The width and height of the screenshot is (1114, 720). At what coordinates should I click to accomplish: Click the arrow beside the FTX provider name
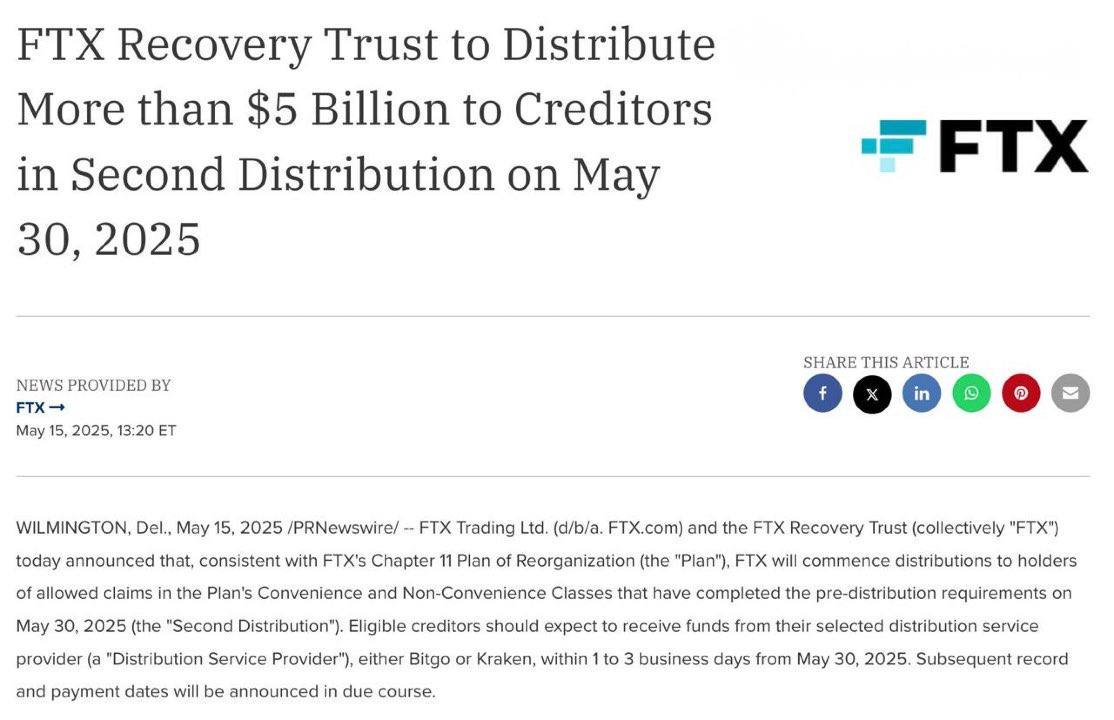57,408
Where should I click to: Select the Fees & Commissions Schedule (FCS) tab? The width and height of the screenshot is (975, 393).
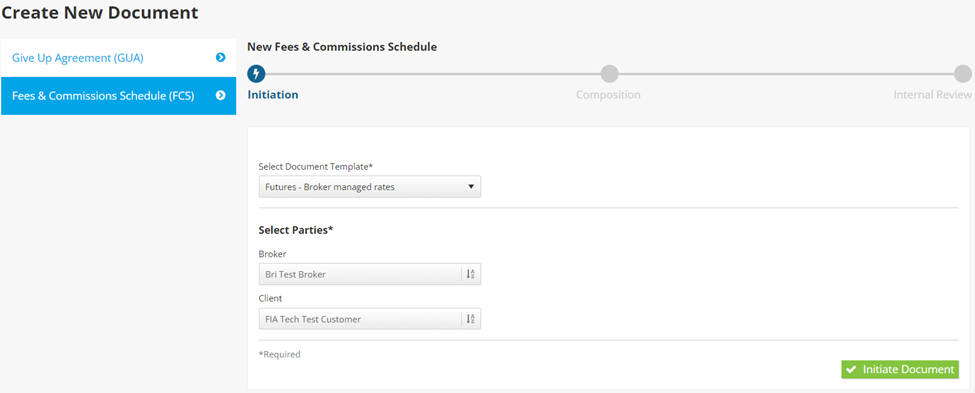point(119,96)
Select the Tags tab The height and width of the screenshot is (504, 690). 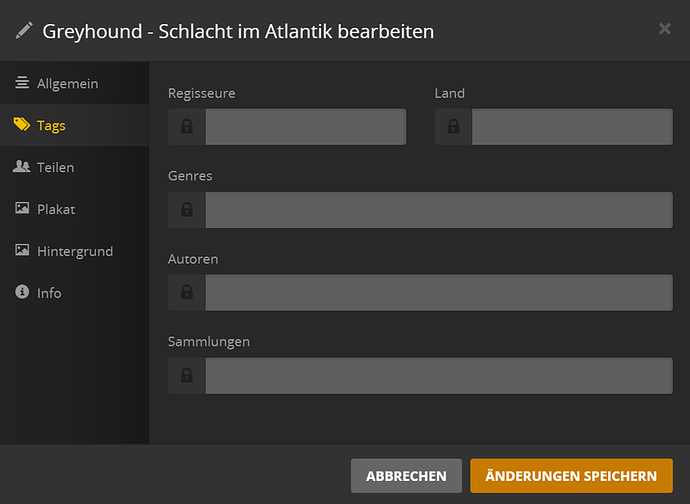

————

→ EXERCISE INSTRUCTIONS:
Copy out the listing word for word, from the line containing "Where should I" through the end of the listing, with both ends included. Leave the pictures out of your answer.

→ RIGHT ANSWER:
Where should I click to: Select the Fees & Commissions Schedule (FCS) tab? The width and height of the screenshot is (975, 393).
point(119,96)
Select the Tags tab The height and width of the screenshot is (504, 690). 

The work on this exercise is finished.